What needs to be done:
The full set of entries below needs to be written out exactly.
******************************
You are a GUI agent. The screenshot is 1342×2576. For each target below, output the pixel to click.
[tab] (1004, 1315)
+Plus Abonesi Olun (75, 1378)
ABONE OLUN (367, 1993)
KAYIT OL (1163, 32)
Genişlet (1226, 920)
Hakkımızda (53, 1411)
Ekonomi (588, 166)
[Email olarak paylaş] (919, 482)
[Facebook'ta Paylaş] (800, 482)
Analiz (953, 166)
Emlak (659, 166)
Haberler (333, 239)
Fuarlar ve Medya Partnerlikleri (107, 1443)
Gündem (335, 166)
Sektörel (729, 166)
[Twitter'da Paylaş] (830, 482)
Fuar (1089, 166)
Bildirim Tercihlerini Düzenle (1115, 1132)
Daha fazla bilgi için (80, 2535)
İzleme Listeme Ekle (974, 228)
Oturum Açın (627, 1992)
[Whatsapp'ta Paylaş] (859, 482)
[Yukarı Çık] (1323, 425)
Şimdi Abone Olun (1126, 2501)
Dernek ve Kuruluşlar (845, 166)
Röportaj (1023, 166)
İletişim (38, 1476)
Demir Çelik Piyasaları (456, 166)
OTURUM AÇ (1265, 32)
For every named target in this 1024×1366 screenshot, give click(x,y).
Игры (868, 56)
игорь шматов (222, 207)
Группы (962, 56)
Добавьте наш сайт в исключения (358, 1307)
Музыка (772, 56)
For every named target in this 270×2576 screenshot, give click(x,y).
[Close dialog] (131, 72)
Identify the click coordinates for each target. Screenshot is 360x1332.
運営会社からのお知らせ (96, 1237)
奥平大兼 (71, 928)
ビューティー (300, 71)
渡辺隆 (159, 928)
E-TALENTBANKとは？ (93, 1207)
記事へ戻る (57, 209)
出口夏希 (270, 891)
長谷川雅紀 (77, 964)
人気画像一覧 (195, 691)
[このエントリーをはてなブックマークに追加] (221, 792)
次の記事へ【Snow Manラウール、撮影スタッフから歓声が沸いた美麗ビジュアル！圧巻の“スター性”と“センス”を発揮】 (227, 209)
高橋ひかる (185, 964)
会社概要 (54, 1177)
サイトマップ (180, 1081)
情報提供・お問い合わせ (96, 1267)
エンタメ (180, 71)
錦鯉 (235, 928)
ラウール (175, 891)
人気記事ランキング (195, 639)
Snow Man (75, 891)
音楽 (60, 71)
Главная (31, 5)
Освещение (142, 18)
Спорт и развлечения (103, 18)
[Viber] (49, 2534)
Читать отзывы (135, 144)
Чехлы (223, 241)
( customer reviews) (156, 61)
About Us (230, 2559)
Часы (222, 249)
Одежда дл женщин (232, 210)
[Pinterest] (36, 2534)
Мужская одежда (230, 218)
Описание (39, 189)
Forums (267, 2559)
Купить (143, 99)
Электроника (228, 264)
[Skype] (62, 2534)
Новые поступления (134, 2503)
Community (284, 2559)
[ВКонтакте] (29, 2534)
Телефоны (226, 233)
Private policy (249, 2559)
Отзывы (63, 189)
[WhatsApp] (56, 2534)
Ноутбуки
******************************
Solution to the exercise:
You are a GUI agent. The screenshot is 1342×2576. For each target below, output the pixel to click.
[tab] (1004, 1315)
+Plus Abonesi Olun (75, 1378)
ABONE OLUN (367, 1993)
KAYIT OL (1163, 32)
Genişlet (1226, 920)
Hakkımızda (53, 1411)
Ekonomi (588, 166)
[Email olarak paylaş] (919, 482)
[Facebook'ta Paylaş] (800, 482)
Analiz (953, 166)
Emlak (659, 166)
Haberler (333, 239)
Fuarlar ve Medya Partnerlikleri (107, 1443)
Gündem (335, 166)
Sektörel (729, 166)
[Twitter'da Paylaş] (830, 482)
Fuar (1089, 166)
Bildirim Tercihlerini Düzenle (1115, 1132)
Daha fazla bilgi için (80, 2535)
İzleme Listeme Ekle (974, 228)
Oturum Açın (627, 1992)
[Whatsapp'ta Paylaş] (859, 482)
[Yukarı Çık] (1323, 425)
Şimdi Abone Olun (1126, 2501)
Dernek ve Kuruluşlar (845, 166)
Röportaj (1023, 166)
İletişim (38, 1476)
Demir Çelik Piyasaları (456, 166)
OTURUM AÇ (1265, 32)
For every named target in this 1024×1366 screenshot, give click(x,y).
Игры (868, 56)
игорь шматов (222, 207)
Группы (962, 56)
Добавьте наш сайт в исключения (358, 1307)
Музыка (772, 56)
For every named target in this 270×2576 screenshot, give click(x,y).
[Close dialog] (131, 72)
Identify the click coordinates for each target. Screenshot is 360x1332.
運営会社からのお知らせ (96, 1237)
奥平大兼 (71, 928)
ビューティー (300, 71)
渡辺隆 (159, 928)
E-TALENTBANKとは？ (93, 1207)
記事へ戻る (57, 209)
出口夏希 (270, 891)
長谷川雅紀 (77, 964)
人気画像一覧 (195, 691)
[このエントリーをはてなブックマークに追加] (221, 792)
次の記事へ【Snow Manラウール、撮影スタッフから歓声が沸いた美麗ビジュアル！圧巻の“スター性”と“センス”を発揮】 (227, 209)
高橋ひかる (185, 964)
会社概要 (54, 1177)
サイトマップ (180, 1081)
情報提供・お問い合わせ (96, 1267)
エンタメ (180, 71)
錦鯉 (235, 928)
ラウール (175, 891)
人気記事ランキング (195, 639)
Snow Man (75, 891)
音楽 (60, 71)
Главная (31, 5)
Освещение (142, 18)
Спорт и развлечения (103, 18)
[Viber] (49, 2534)
Читать отзывы (135, 144)
Чехлы (223, 241)
( customer reviews) (156, 61)
About Us (230, 2559)
Часы (222, 249)
Одежда дл женщин (232, 210)
[Pinterest] (36, 2534)
Мужская одежда (230, 218)
Описание (39, 189)
Forums (267, 2559)
Купить (143, 99)
Электроника (228, 264)
[Skype] (62, 2534)
Новые поступления (134, 2503)
Community (284, 2559)
[ВКонтакте] (29, 2534)
Телефоны (226, 233)
Private policy (249, 2559)
Отзывы (63, 189)
[WhatsApp] (56, 2534)
Ноутбуки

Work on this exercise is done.